Ben Zion se volvió hacia los chicos, encogiendo los hombros con un ademán que desmentía su reciente demostración de enojo. ¿Puro teatro?

—Mi hija. La niña de mis ojos. Bonita, ¿verdad? Vamos, sé franco, heleno. Esther, Ruth, Hannah… Todas buenas chicas. Pero Miriam es como Sofía personificada.

—Salvo por su falta de sabiduría —susurró Abraham.

—¡Bah! Te he oído. Escucha, pícaro ateo, este heleno ha venido a mi humilde tienda a requerir que sirvas en la falange de la ciudad. ¿Cierto?

Miró a Sátiro mientras Abraham sonreía abiertamente.

—¿En serio? Pensaba que tendría que suplicar que me admitieran. Y eso es muy humillante para nuestro pueblo. ¿Me pides que me aliste? Eso lo cambia todo. Estaré encantado de servir.

—¿Tanto como para buscar a otros cincuenta como tú? —preguntó Sátiro—. Deben aportar su propia panoplia de acuerdo con las exigencias de Filocles.

—¡Ah! ¡Las armerías de toda la ciudad se harán ricas! —exclamó Ben Zion. Ambas manos le colgaban de la barba—. Qué suerte que León y yo seamos los propietarios de casi todas. —Asintió—. Es como dice mi hijo, joven amo. Detestamos suplicar. Ahora bien, ¿que nos inviten? Dudo que encontréis menos de cincuenta.
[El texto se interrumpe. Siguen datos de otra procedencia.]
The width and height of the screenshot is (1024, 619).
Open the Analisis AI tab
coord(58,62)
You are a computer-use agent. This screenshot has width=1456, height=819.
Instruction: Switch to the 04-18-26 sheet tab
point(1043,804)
—¿Filocles está al mando? Da miedo pensarlo —dijo Abraham.

Sátiro sonrió y acto seguido frunció el ceño.

—Podrías morir —dijo de pronto, sin saber cómo abordar el asunto—. Esto va en serio.
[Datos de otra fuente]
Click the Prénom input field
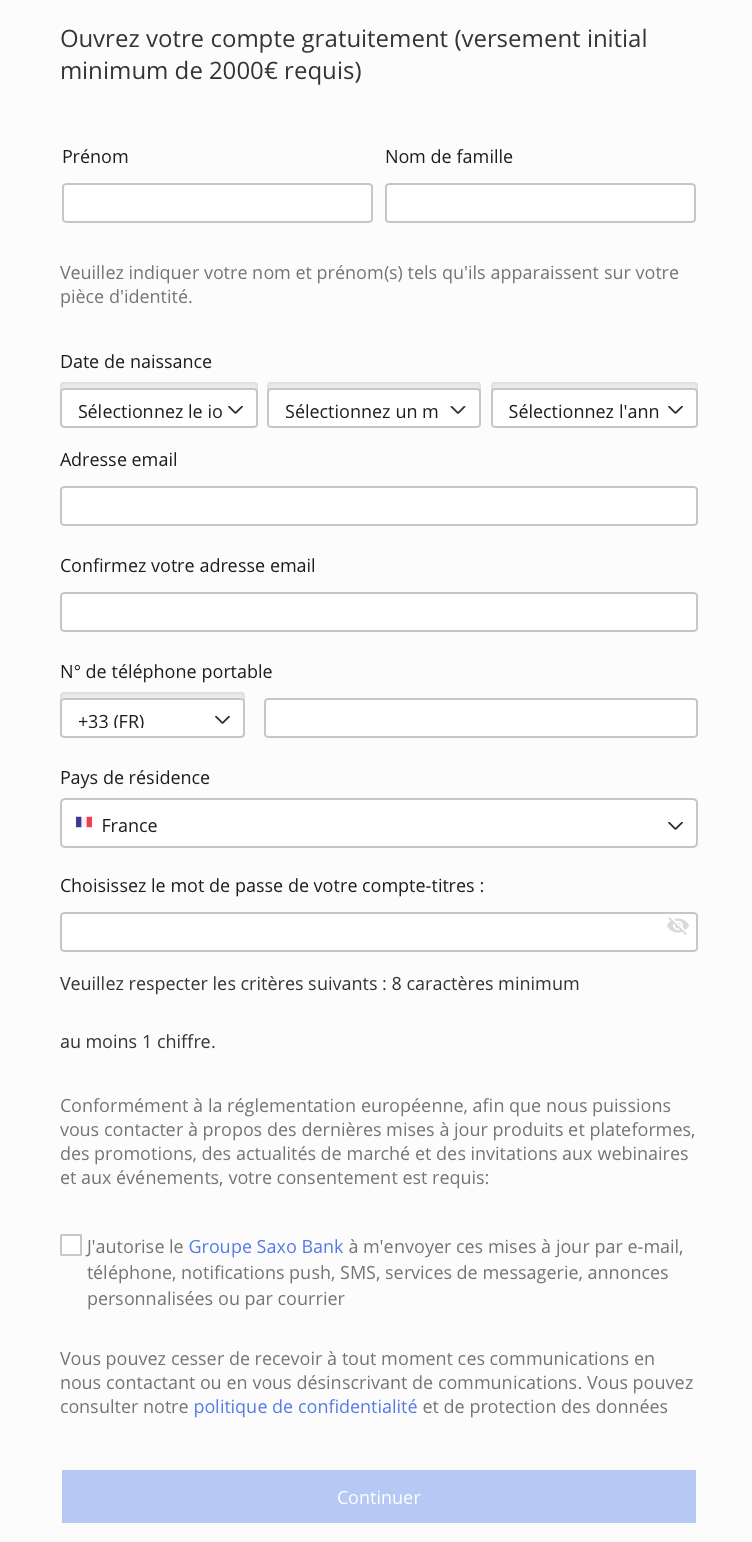The height and width of the screenshot is (1542, 752). [x=217, y=203]
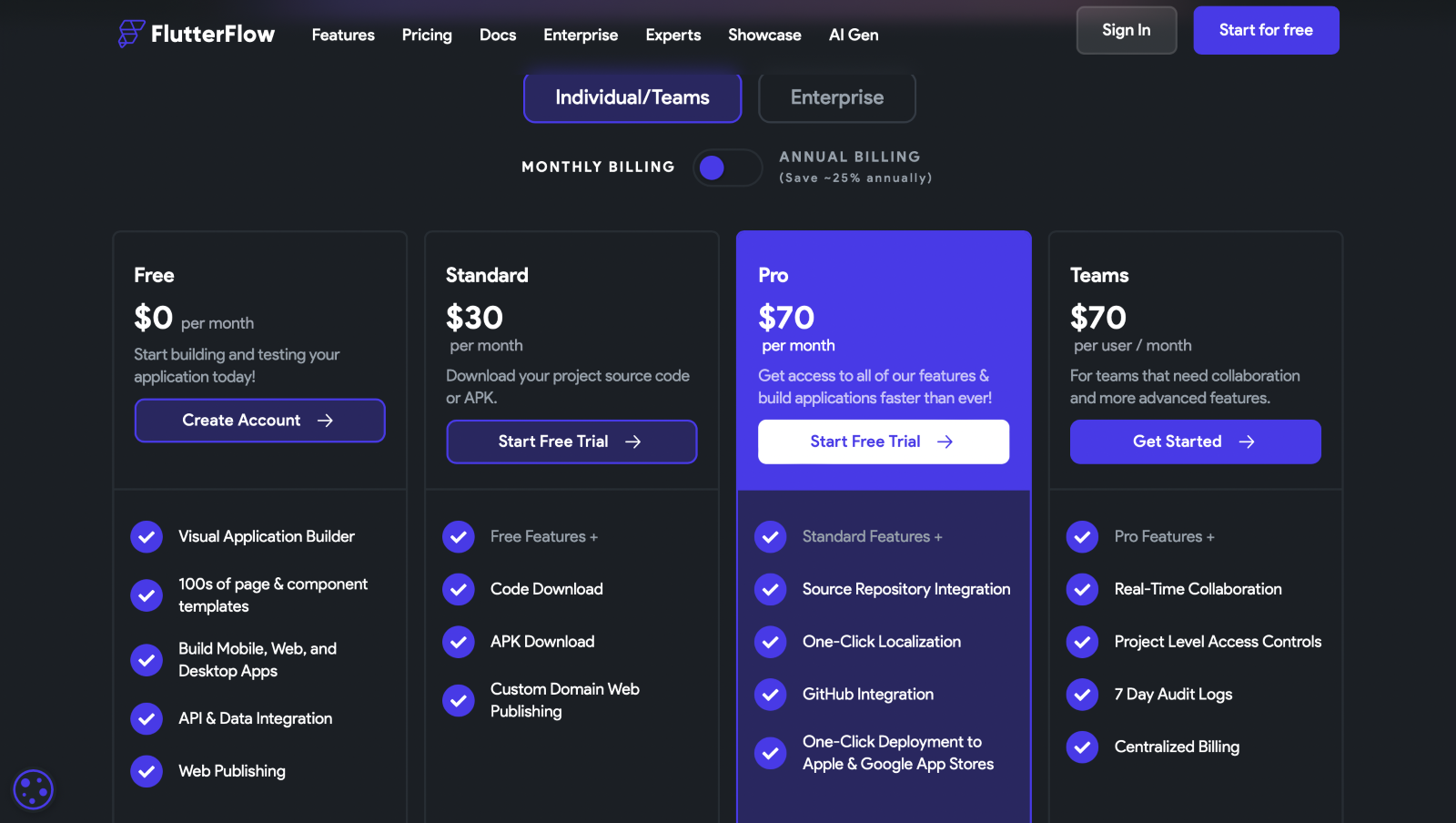Open the Showcase navigation item

pyautogui.click(x=764, y=35)
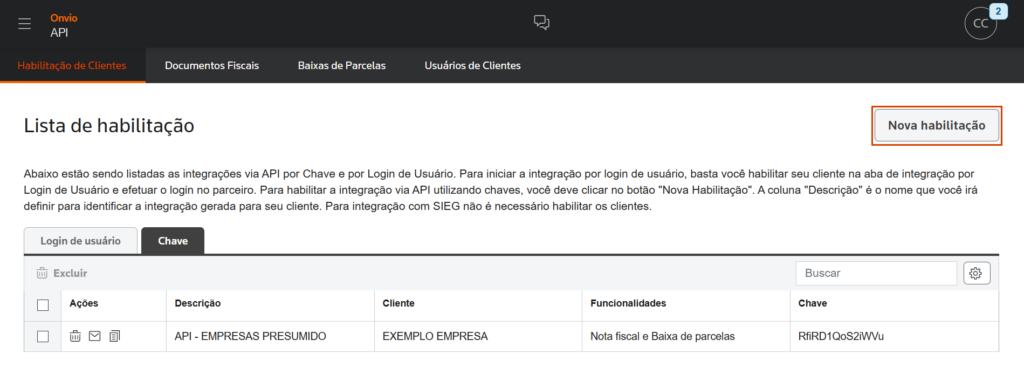Open Baixas de Parcelas section

click(342, 66)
Ben Zion asintió de manera cortante.

—¿La guerra causa muerte? Quizás en Grecia eso sea noticia. En Israel sabemos muy bien qué trae consigo la guerra. —Miró a su hijo—. Espero que nos honres.

—Lo haré —asintió Abraham, dirigiendo una respetuosa reverencia a su padre.

—Me consta —dijo Ben Zion. De repente les dio la espalda—. Tu amigo heleno debería ver esto, puesto que es el triunfo de nuestros dos pueblos trabajando juntos.